Aku buru-buru menoleh pada Banda. Seperti sebelumnya, wajah itu masih tetap keras. Langkahnya juga masih tetap hati-hati menuruni bukit mendekati ladang-ladang warga Desa Bermi. Kami berdua tahu apa arti pertemuan selepas isya. Hanya tinggal waktu sampai Pak Sutoyo selaku SMC mengumumkan operasi SAR ditutup.
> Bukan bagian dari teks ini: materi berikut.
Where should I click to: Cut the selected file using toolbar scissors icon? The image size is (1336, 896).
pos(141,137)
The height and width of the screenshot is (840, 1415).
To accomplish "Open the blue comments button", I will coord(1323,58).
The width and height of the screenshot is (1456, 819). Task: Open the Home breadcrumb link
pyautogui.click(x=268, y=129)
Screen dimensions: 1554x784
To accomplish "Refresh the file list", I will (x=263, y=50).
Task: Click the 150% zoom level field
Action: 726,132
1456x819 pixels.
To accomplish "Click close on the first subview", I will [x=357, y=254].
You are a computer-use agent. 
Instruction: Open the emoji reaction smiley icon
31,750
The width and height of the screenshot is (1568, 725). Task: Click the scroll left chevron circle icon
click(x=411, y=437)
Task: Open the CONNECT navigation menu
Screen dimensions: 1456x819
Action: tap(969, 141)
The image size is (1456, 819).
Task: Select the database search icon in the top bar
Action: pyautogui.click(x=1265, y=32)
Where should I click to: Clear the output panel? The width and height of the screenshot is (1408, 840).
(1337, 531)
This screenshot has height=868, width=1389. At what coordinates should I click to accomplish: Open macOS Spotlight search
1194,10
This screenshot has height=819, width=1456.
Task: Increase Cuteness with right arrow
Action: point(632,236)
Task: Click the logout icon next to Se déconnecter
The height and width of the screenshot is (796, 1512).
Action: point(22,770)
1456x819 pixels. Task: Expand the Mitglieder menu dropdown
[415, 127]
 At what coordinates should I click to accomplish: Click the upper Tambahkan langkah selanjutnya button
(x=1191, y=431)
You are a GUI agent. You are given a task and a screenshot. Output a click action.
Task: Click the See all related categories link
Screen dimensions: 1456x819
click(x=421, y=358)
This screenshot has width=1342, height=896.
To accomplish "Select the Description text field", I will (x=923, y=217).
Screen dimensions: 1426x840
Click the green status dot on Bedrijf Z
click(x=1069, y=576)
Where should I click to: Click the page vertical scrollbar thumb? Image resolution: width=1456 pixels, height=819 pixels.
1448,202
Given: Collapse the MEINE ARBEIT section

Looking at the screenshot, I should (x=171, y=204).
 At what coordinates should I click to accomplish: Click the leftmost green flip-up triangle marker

Di gapura pintu masuk pendakian Desa Bermi, puluhan orang sudah menunggu. Wartawan dari berbagai media berbaur dengan masyarakat sekitar. Mereka sudah terlebih dahulu memberondong Pak Sutoyo yang berjalan paling depan. Enggak puas dengan lelaki itu, salah seorang wartawan mengenali Banda sebagai adik Adara, dan mereka ganti menyerbunya dengan berbagai pertanyaan.

"Mas ini adiknya Mbak Adara, kan?"

"Bagaimana kondisi pencarian di atas, Mas?"

"Kenapa semua orang turun? Apakah Adara sudah ditemukan?"

"Bagaimana pendapat Mas soal operasi SAR ini?"

"Kenapa kita enggak melihat Adara ikut turun?"

"Apakah Adara sudah meninggal?"

"Tolong berikan klarifikasi sebagai anggota keluarga!"

Pada saat itu aku melihat Banda ada di batas ketabahannya. Tangannya terkepal erat di sisi tubuh, rahangnya mengeras, begitu pula otot di sekitar pelipisnya. Namun, tetap enggak ada kata keluar dari mulutnya.

Aku mengedik pada Aji. Lalu, mendorong punggung Banda melewati gelombang manusia yang menyerangnya. Badannya terasa keras, seolah ia mati-matian mengungkung segala emosi, memerangkap seluruh perasaannya.

"Saya ketua Ekspedisi Atap Tanah Jawa. Kami akan memberikan klarifikasi begitu rapat evaluasi selesai." Aku mendengar Aji mengambil alih di belakang.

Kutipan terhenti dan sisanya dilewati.